Prompt 1
According to the biography of Godfrey Timmins, in which years did he hold the position of Chairman on Wicklow County Council?
Prompt 2
Decide whether each statement agrees with the biography of Godfrey Timmins, answering yes or no and quoting the words of the biography that settle it: (a) He was the youngest of four children. (b) His mother came from Ballyhaunis, County Mayo. (c) He was President of the Baltinglass club from 1971 until his death.
Prompt 3
Continue the biography of Godfrey Timmins from the point where it stops.

Extract to read
★ ★ ★
Godfrey Timmins (6 September 1927 – 11 April 2001) was an Irish Fine Gael politician who served in Dáil Éireann from 1968 to 1987 and from 1989 to 1997.

Early and personal life
Born in Weaver's Square, Baltinglass, County Wicklow, he was the eldest of four children. His father had been a Sinn Féin representative on the Baltinglass Board of Guardians, one of three Benchmen in the Republican court during the Irish War of Independence, a pro-Treaty Cumann na nGaedheal supporter, and later a Fine Gael Councillor. His mother Kitty (née Godfrey) was a native of Ballyhaunis, County Mayo. He was known by his mother's maiden surname, Godfrey, to distinguish him from his father.

He attended secondary school at the Patrician College, Tullow and later at Naas Christian Brothers School. After finishing school he worked in the family business and as a farmer and butcher in Baltinglass.

He was a keen Gaelic footballer. In 1946 he was the Baltinglass club delegate to the Wicklow County GAA Board. He served as Chairman of the local club from 1952 to 1970 and club President from 1971 until his death in 2001.

Political career
Timmins became active in politics with Fine Gael. In the local elections of 1950 he succeeded in being the only Fine Gael candidate elected to Wicklow County Council. He was re-elected at each subsequent local election, and was a member of the council for 49 years. He held the position of Chairman on the Council on four occasions (1975, 1978, 1981 and 1996).

He also served on the county council's committee on Agriculture, Wicklow VEC and the Eastern Health Board.
★ ★ ★
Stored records
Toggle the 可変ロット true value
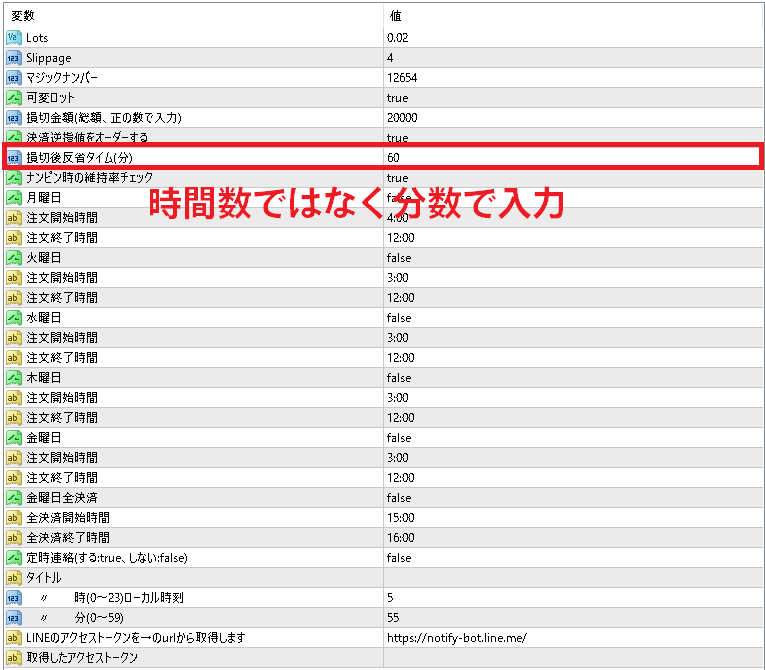point(398,98)
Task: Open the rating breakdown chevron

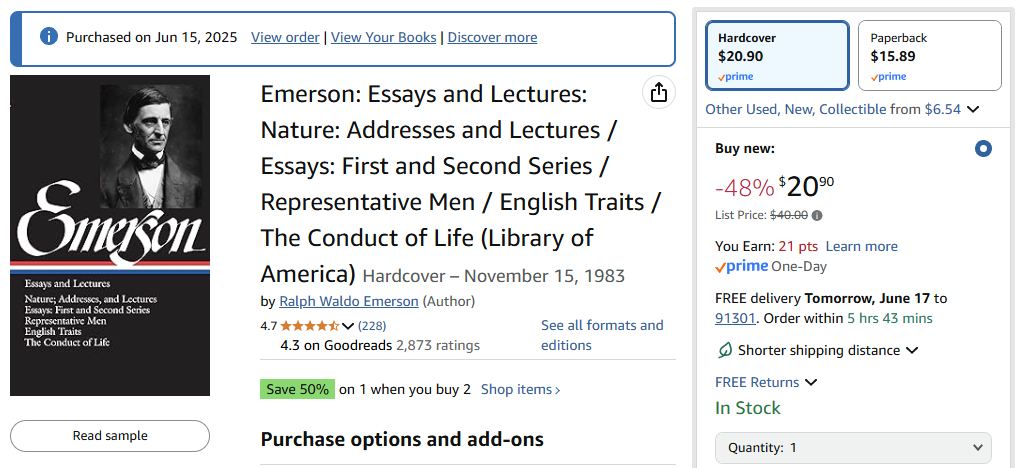Action: [348, 326]
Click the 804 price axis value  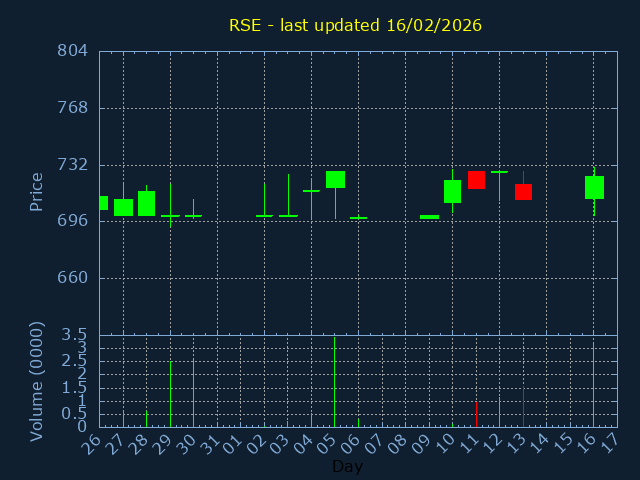pos(72,51)
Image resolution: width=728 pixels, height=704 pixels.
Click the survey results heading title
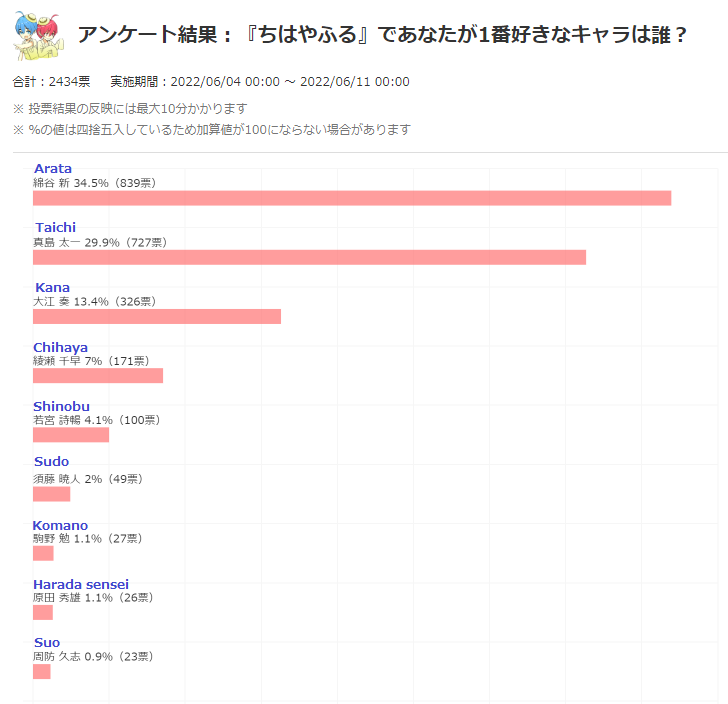point(383,35)
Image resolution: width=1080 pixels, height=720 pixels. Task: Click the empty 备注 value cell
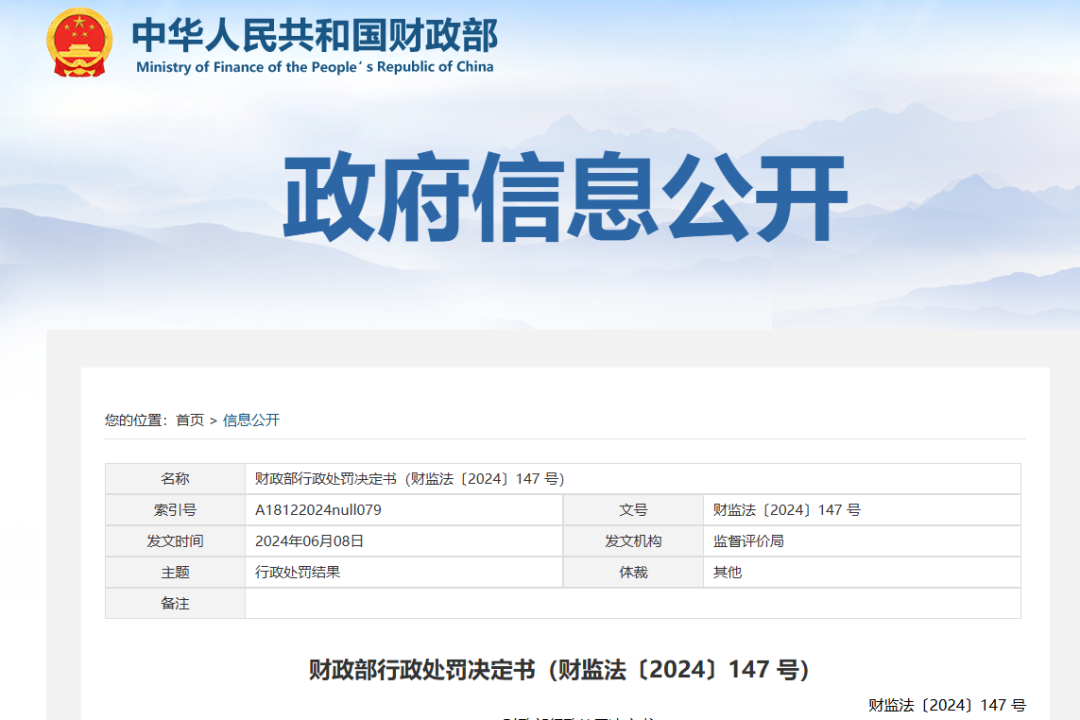(x=632, y=603)
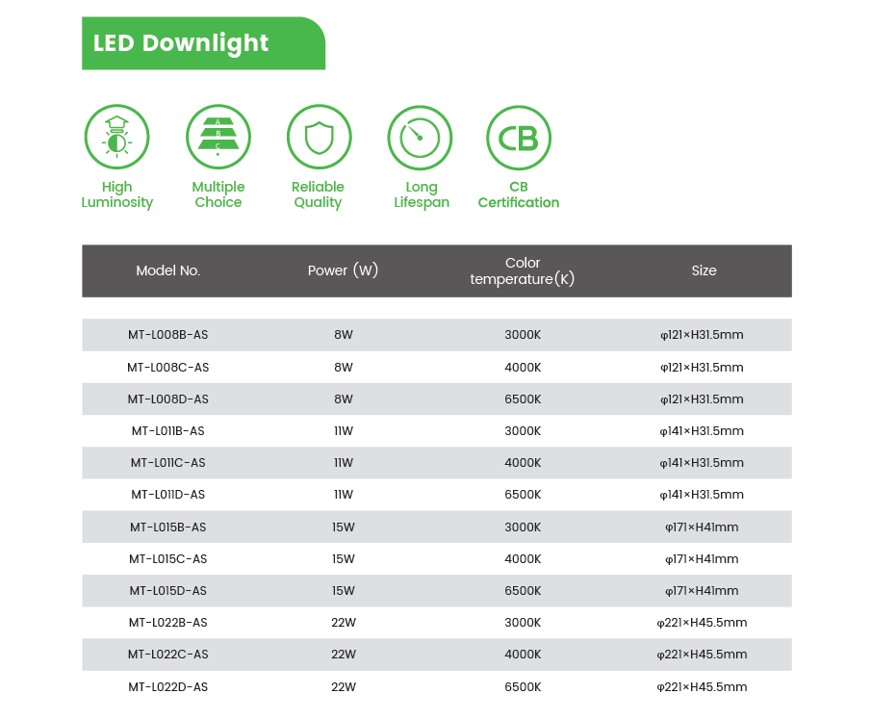
Task: Click the 6500K value for MT-L011D-AS
Action: pos(522,494)
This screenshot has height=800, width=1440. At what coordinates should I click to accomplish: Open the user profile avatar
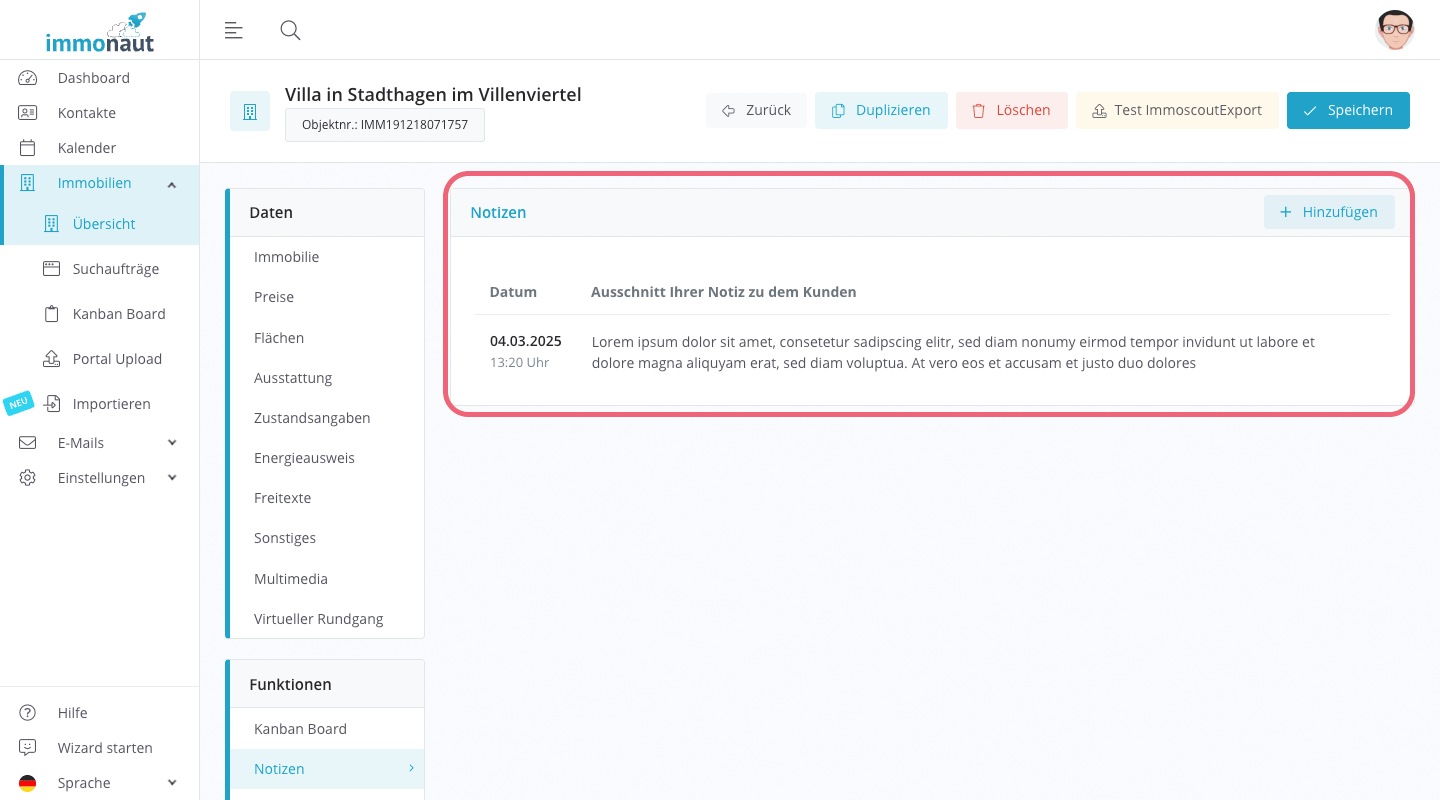click(1394, 30)
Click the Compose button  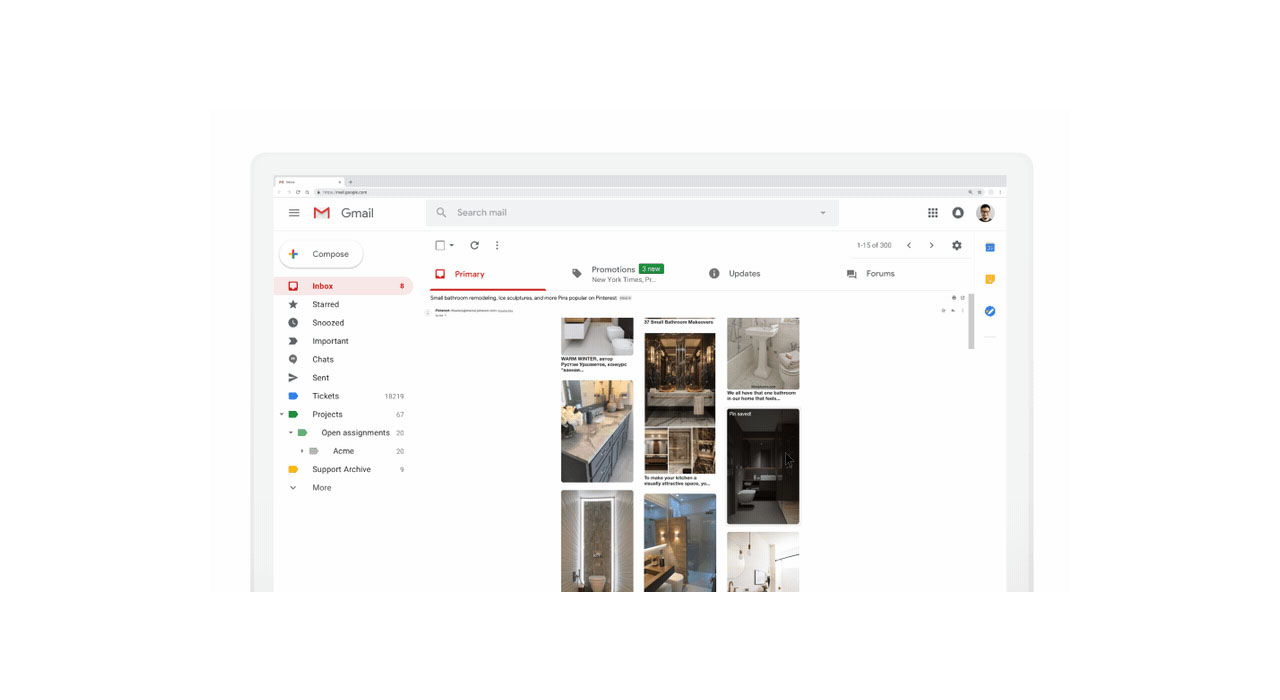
★ ★ ★
Written reply 1
1975, 1978, 1981 and 1996.

Written reply 2
(a) No: "he was the eldest of four children."
(b) Yes: "His mother Kitty (née Godfrey) was a native of Ballyhaunis, County Mayo."
(c) Yes: "club President from 1971 until his death in 2001."

Written reply 3
Timmins was elected to the 18th Dáil as a Fine Gael Teachta Dála (TD) for the Wicklow constituency at the April 1968 by-election caused by the death of Labour Party TD James Everett. He was re-elected at each subsequent general election until he lost in 1987. Refusing to stand for the Seanad, he regained his seat at the next general election and remained as a TD until he retired at the 1997 general election. He was succeeded in Dáil Éireann by his son Billy Timmins.

During his time in the Dáil he served as a member of the Committee on Procedure and Privileges, the Committee of Selection and the Committee of Accounts. He was Fine Gael Chief Whip from 1972 to 1973.

He collapsed and died while attending a GAA match in Dunlavin in April 2001. He left an estate worth €3.5m in 2003.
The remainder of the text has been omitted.